[TO DO]
(A) Translate this sentence from the court excerpt below into Spanish: "LIFO calculates losses by assuming that the first stocks to be sold are the stocks purchased most recently prior to that sale."
(B) Reproduce the section of the court excerpt below that starts with "a. Approximate Losses" and goes on through "the total loss.".

[PASSAGE SHOWN]
__________________________________________________
The only parties still claiming to have the greatest financial interest are Johnson2 and [129]*129Danica. Virgin Islands concedes in its opposition and reply memoranda that Danica “appears to possess the largest financial interest” and should be the presumptive lead plaintiff.3 Virgin Islands Memorandum of Law in Response to the Competing Motions at 1.
Johnson argues that it has a greater financial interest than Danica because it purchased a greater number of net shares during the class period, expended a greater amount of net funds, and had greater losses.4 Danica does not contest that Johnson expended a larger amount of net funds and purchased a greater number of net shares, but does dispute that Johnson has the greatest losses. We turn to this argument now.
a. Approximate Losses Suffered
No party disputes that the “last in, first out” (“LIFO”) methodology should be used to measure losses. LIFO calculates losses by assuming that the first stocks to be sold are the stocks purchased most recently prior to that sale. The alternative, “first in, first out” (“FIFO”), assumes that the first stocks to be sold are the stocks that were acquired first. Often, these first-acquired stocks were acquired outside the class period. Since sales matched with pre-class period purchases are not included in the calculation of class period losses, any gains or losses from those most recent sales would not be included in the total loss.
The PSLRA does not address which method of loss calculation should be employed, but courts in this district and others have stated a preference for LIFO over FIFO in assessing loss for purposes of the appointment of lead plaintiff. City of Monroe Employees’ Ret. Sys. v. Hartford Fin. Servs. Grp, 269 F.R.D. 291, 295 (S.D.N.Y.2010) (citing Kuriakose v. Federal Home Loan Mortg. Co., No. 08 Civ. 7281(JFK), 2008 WL 4974839, at *3 (S.D.N.Y. Nov. 24, 2008) (citing Vladimir v. Bioenvision, Inc., No. 07 Civ. 6416(SHS)(AJP), 2007 WL 4526532, at *5 (S.D.N.Y. Dec. 21, 2007))). “The main advantage of LIFO is that, unlike FIFO, it takes into account gains that might have accrued to plaintiffs during the class period due to the inflation of the stock price. FIFO ... may exaggerate losses.” In re eSpeed, 232 F.R.D. at 101; see also Kaplan, 240 F.R.D. at 94, n. 7.
Applying LIFO, it is undisputed that Dani-ca’s losses are approximately $3,733 million.5 Johnson initially claimed LIFO losses of $3,385,560. Johnson Memorandum of Law in Support of Motion for Lead Plaintiff at 8. However, in its opposition papers, it changed its method of calculation and claimed LIFO losses of $3,910,122 as compared to Danica’s $3,733,374. Johnson explained that the modified numbers were calculated by using the trading data provided by the parties in their Certifications to the Court, but “using a 6/9/10 holding price of $42.58 per share for the loss calculations of each lead plaintiff movant, so all calculations are based upon the same price per share and the Court can compare apples to apples.” Johnson Memorandum of Law in Opposition to Competing Motions at 5 n. 4.
[130]*130When questioned at oral argument as to why we should accept Johnson’s second calculation and how that date was selected, Johnson’s counsel acknowledged that he could not provide an explanation since that date was selected by the “consultant.”6 Johnson’s counsel then asked the Court to assume that Danica’s losses were greater, but to find that the difference is small enough that we should focus our attention on the other Lax factors. See Transcript at 20-22.
__________________________________________________
[DATA SUPPLIED]

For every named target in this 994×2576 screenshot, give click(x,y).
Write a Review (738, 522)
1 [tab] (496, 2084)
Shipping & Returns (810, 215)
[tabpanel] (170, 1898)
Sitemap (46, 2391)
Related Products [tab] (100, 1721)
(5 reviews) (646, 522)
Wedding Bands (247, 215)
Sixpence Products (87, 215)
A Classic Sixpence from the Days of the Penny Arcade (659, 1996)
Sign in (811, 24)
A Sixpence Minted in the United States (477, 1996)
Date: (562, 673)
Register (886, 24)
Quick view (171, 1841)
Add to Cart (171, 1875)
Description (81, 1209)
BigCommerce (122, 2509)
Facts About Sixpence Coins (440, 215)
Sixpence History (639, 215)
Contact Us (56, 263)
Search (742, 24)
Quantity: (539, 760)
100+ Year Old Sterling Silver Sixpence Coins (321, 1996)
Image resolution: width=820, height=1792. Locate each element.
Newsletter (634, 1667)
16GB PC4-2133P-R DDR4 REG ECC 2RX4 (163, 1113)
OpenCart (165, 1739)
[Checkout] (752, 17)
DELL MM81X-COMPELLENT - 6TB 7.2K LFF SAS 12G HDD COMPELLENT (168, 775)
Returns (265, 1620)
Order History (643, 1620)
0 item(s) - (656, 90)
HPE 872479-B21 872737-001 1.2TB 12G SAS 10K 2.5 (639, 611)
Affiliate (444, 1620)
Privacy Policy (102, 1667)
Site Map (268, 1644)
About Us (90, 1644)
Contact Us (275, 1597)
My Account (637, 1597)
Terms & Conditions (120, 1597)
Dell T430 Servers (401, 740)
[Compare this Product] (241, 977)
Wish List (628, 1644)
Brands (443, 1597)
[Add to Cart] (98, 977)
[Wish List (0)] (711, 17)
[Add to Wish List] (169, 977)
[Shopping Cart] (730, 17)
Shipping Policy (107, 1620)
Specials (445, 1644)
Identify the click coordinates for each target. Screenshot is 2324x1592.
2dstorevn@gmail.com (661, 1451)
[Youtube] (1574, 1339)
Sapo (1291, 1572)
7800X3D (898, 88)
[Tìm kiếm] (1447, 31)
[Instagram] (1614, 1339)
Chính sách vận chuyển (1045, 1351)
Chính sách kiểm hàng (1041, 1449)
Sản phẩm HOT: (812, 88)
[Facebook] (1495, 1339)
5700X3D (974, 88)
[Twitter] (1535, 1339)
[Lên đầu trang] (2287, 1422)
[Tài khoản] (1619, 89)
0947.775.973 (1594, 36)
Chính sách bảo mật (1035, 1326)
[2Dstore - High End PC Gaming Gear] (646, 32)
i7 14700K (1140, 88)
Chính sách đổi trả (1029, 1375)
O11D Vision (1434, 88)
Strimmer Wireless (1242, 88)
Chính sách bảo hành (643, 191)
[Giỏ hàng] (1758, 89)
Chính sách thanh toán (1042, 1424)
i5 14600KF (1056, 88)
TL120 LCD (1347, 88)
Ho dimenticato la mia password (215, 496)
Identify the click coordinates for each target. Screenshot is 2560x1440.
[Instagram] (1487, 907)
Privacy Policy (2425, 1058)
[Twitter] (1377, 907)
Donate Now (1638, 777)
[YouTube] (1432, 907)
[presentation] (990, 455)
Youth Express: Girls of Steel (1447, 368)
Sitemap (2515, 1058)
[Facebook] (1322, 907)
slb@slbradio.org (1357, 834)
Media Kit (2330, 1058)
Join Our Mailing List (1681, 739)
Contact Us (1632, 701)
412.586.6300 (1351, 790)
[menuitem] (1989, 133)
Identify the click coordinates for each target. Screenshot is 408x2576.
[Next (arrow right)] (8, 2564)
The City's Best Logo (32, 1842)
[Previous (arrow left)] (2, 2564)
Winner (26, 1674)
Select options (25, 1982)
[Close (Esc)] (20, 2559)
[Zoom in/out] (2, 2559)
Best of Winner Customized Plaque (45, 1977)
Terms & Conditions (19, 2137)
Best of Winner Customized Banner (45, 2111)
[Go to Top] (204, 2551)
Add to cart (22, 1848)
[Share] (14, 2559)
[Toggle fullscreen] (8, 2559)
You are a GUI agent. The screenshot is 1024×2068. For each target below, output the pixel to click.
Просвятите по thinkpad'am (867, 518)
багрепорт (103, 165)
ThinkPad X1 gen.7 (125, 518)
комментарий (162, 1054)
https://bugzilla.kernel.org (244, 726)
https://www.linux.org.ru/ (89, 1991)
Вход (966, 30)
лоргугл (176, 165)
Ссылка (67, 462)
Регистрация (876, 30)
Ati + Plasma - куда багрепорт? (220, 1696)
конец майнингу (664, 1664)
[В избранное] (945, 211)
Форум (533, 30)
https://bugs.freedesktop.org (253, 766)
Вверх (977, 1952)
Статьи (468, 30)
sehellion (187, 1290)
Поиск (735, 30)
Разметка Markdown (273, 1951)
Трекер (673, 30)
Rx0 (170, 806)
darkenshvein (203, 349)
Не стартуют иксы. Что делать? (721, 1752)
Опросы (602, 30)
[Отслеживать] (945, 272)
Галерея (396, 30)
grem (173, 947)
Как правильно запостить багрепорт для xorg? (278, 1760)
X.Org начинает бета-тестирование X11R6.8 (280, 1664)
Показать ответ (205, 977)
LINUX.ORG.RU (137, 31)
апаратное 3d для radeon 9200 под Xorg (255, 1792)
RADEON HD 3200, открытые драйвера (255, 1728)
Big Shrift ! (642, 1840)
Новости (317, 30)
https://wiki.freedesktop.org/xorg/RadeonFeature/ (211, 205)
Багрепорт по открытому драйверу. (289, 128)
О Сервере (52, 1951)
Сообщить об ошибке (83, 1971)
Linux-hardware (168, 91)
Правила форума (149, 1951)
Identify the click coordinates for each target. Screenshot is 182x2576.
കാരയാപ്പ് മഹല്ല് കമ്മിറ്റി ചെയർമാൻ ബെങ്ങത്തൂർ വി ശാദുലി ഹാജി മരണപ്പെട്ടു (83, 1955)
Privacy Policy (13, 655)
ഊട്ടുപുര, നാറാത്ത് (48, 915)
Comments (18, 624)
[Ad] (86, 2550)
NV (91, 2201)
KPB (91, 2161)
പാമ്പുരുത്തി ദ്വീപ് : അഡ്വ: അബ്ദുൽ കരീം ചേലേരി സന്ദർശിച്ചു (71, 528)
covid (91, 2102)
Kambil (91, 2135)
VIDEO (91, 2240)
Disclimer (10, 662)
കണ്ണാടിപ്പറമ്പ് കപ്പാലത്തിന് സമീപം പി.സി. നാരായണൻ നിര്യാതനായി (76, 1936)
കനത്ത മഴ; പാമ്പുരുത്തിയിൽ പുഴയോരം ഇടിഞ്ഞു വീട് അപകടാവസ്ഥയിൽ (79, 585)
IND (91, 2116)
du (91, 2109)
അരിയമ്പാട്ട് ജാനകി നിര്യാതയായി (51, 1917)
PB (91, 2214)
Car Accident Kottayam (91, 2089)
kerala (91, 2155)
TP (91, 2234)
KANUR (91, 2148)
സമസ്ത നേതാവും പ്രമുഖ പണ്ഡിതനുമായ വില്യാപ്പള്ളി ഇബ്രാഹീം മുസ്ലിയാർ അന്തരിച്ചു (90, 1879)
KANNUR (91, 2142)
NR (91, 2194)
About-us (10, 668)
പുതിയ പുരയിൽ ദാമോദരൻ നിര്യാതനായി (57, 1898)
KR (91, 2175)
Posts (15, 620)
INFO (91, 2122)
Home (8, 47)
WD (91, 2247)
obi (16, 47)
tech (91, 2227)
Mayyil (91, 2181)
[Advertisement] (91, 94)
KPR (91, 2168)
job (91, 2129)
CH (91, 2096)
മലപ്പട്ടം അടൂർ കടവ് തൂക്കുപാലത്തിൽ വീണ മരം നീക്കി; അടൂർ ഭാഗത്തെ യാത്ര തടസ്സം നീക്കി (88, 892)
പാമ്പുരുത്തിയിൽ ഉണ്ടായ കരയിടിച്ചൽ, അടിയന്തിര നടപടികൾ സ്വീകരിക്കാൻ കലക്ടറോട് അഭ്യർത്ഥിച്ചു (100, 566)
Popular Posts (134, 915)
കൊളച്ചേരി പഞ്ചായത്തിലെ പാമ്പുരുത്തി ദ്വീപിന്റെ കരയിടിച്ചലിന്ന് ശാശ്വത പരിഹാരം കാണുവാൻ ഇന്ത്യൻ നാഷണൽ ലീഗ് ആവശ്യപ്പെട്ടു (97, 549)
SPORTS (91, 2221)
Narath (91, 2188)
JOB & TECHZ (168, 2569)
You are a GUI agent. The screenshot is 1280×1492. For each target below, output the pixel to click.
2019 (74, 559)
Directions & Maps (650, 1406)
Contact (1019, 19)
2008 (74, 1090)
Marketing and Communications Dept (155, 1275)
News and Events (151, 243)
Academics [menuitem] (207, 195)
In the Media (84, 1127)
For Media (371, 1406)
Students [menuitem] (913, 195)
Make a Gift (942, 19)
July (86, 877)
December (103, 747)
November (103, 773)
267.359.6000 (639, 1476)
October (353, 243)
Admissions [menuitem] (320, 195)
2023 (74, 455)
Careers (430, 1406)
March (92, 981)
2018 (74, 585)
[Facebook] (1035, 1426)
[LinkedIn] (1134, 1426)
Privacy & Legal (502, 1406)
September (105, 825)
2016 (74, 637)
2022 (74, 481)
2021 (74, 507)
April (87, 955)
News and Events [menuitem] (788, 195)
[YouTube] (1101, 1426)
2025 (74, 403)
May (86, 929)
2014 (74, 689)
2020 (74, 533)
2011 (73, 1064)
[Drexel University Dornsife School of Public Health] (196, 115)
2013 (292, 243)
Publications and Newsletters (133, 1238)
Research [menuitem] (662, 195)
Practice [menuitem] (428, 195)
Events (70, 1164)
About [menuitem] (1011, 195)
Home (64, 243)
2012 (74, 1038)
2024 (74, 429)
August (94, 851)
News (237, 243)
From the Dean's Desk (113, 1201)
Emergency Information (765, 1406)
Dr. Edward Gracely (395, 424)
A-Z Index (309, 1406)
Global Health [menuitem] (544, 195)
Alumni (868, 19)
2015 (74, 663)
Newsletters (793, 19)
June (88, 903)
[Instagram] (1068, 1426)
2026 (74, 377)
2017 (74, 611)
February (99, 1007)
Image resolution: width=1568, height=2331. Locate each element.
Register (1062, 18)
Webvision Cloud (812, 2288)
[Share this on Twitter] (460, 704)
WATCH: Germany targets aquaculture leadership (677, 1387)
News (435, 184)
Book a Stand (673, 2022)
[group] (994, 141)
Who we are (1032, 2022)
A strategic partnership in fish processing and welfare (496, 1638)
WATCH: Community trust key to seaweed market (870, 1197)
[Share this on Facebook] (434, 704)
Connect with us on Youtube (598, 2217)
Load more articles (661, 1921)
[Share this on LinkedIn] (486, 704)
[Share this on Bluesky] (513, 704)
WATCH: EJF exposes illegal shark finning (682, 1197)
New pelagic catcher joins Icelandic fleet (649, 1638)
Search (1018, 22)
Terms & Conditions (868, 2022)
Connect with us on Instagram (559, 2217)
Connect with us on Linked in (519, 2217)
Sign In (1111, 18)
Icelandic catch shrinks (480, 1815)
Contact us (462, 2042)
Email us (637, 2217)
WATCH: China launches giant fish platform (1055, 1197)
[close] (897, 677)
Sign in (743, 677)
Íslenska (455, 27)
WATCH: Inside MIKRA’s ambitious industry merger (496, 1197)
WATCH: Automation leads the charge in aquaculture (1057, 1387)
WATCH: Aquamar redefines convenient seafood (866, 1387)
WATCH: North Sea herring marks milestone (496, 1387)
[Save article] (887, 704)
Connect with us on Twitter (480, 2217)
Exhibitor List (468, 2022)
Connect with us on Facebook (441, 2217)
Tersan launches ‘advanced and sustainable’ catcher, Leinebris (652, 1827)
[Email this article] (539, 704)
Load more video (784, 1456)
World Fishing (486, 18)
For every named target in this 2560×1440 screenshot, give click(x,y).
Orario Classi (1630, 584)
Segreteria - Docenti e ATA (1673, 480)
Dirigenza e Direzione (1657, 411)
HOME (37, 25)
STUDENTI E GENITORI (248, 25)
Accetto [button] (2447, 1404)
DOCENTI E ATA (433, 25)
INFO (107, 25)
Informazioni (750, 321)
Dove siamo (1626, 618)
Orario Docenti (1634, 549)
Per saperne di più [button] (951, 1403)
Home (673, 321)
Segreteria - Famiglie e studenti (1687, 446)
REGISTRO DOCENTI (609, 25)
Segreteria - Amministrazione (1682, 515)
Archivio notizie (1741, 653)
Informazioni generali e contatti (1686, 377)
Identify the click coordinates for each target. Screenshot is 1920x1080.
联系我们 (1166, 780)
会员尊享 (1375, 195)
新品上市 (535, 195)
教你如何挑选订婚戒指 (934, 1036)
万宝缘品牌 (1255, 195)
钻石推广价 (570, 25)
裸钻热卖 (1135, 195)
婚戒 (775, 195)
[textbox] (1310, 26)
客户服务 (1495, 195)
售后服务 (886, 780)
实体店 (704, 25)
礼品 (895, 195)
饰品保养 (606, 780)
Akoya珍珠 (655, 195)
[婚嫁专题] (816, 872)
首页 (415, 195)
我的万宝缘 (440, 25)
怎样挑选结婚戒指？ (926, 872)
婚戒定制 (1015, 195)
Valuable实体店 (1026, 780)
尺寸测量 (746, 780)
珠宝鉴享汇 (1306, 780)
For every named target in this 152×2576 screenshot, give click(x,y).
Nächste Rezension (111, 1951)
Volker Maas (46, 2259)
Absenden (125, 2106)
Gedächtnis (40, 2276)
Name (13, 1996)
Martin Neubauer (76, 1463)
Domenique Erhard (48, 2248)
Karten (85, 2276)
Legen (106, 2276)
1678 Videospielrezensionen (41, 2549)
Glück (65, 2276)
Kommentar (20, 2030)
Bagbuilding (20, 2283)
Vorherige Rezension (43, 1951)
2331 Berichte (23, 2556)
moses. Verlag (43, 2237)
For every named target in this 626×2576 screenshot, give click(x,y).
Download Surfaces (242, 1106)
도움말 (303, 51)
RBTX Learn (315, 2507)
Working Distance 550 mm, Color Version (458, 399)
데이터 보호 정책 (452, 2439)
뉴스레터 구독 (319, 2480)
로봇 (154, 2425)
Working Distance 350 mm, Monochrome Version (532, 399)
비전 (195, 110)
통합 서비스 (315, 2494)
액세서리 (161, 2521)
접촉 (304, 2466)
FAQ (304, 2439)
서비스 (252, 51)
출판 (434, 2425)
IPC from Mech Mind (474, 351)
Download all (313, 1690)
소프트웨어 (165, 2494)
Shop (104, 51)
__________________________________________________
[SOLVED TASKS]
(A) LIFO calcula las pérdidas suponiendo que las primeras acciones en venderse son las acciones compradas más recientemente antes de esa venta.

(B)
a. Approximate Losses Suffered
No party disputes that the “last in, first out” (“LIFO”) methodology should be used to measure losses. LIFO calculates losses by assuming that the first stocks to be sold are the stocks purchased most recently prior to that sale. The alternative, “first in, first out” (“FIFO”), assumes that the first stocks to be sold are the stocks that were acquired first. Often, these first-acquired stocks were acquired outside the class period. Since sales matched with pre-class period purchases are not included in the calculation of class period losses, any gains or losses from those most recent sales would not be included in the total loss.